A mesma pesquisa sugere ainda que a disseminação do vírus foi impulsionada por movimentos de curta distância de mosquitos infectados (menos de 2 km), mas que houve uma proporção significativa de migrações de longa distância (mais de 10 km), o que indica que atividades humanas contribuíram para a dispersão. O estudo foi publicado em artigo na versão pré-print e ainda precisa ser revisado por pares.
“Isso ainda não está comprovado, mas pode ser confirmado, já que, com mais vírus, a capacidade de transmissão é maior. E essas alterações no genoma do vírus poderiam, inclusive, ser responsáveis por uma maior gravidade da doença, inclusive com a transmissão da mãe para o bebê”, ressalta Stucchi.
No último dia 2, o Ministério da Saúde confirmou que um dos óbitos decorrentes da febre oropouche foi fetal. Outros casos estão em investigação e a pasta emitiu um alerta, no dia 18 de junho, para reforçar a notificação de casos de malformações fetais que podem ter ligação com a infecção por oropouche.
“Tudo isso ainda é fonte de investigação, nós ainda não sabemos do que esse vírus é capaz, no momento”, reforça.
Ainda não existe tratamento específico para febre oropouche
Outra lacuna existente em relação à febre oropouche é a falta de tratamento específico, ou seja, antivirais capazes de atuar contra a ação do vírus Orov. “O tratamento indicado visa amenizar os sintomas e inclui repouso, hidratação vigorosa, uso de antitérmico, em caso de febre, dipirona, em caso de dor. Tudo sob orientação médica”, explica Paiva.

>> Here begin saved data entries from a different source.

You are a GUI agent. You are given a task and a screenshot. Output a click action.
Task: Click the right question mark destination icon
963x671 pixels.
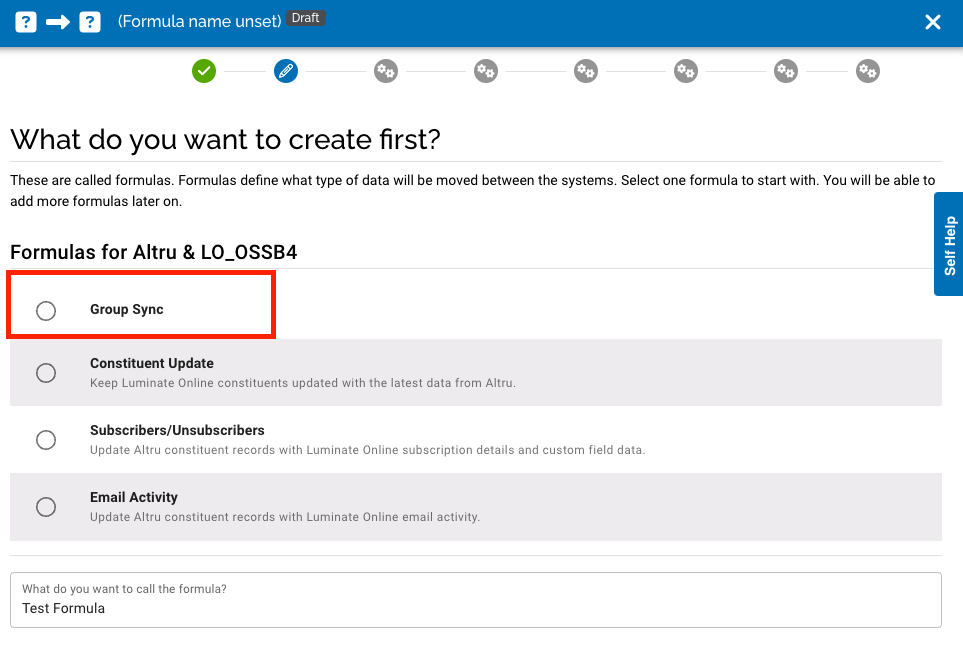point(90,22)
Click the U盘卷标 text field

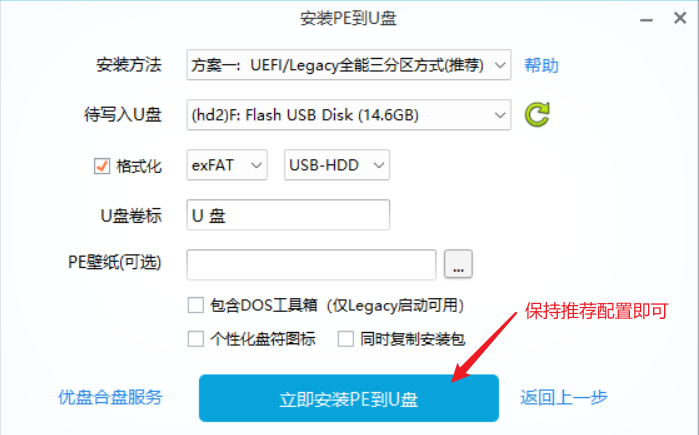288,215
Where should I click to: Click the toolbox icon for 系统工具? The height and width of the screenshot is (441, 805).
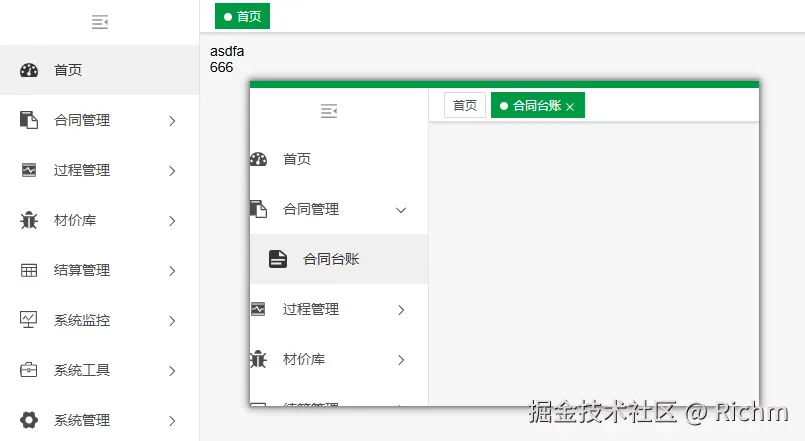(29, 370)
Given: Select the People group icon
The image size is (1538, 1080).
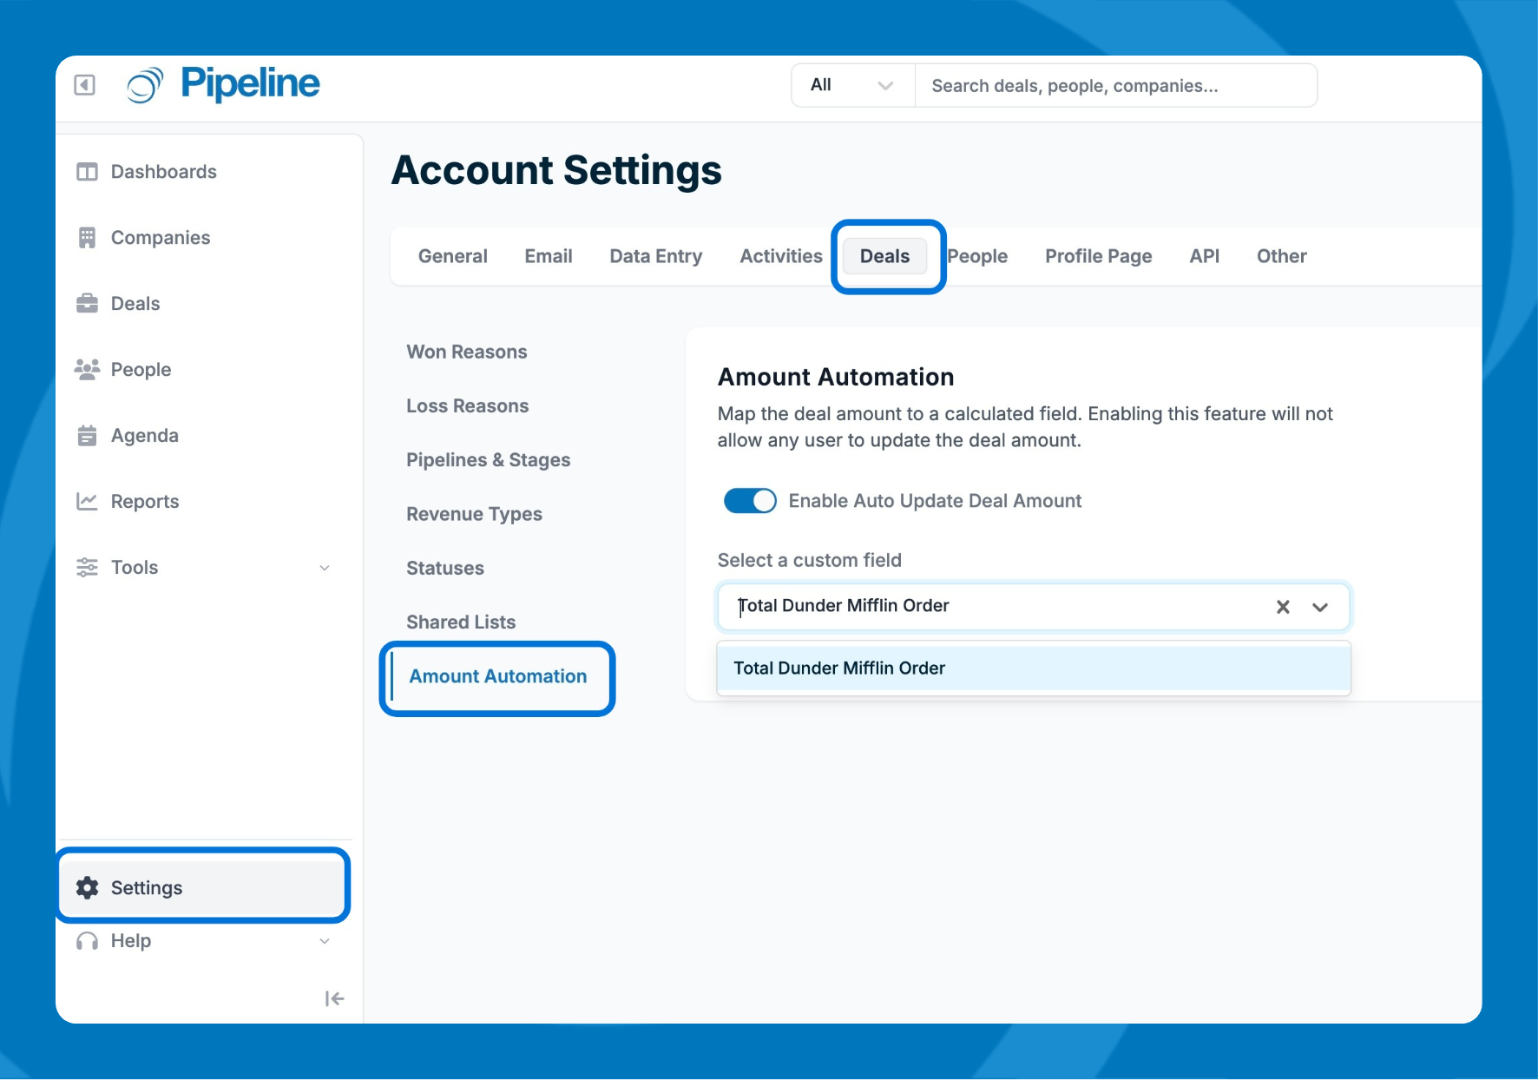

Como ainda não se sabe se o vírus pode causar sintomas hemorrágicos, como na dengue, não é recomendado o uso de medicamentos como ibuprofeno, ácido acetilsalicílico, diclofenaco, salicilato de sódio, metilsalicilato e os corticoides, que podem facilitar hemorragias.
Na falta de vacinas, a prevenção é feita minimizando a exposição ao mosquito
Ainda não existe vacina contra a febre oropouche. Por isso, a prevenção da doença é feita a partir das seguintes medidas, segundo o Ministério da Saúde:
- Se possível, evitar áreas onde há muitos mosquitos;
- Usar roupas que cubram a maior parte do corpo;
- Usar repelentes de mosquitos nas áreas expostas da pele;
- Remover possíveis criadouros de mosquitos, como água parada em pneus, calhas e vasos de plantas, além de manter piscinas e caixa d’águas limpas e tampadas.
O Ministério da Saúde afirma que — se houver casos confirmados na sua região — é preciso seguir as orientações das autoridades de saúde local para reduzir o risco de transmissão.
Em caso de sintomas suspeitos para a febre, a instituição recomenda a busca de ajuda médica imediata.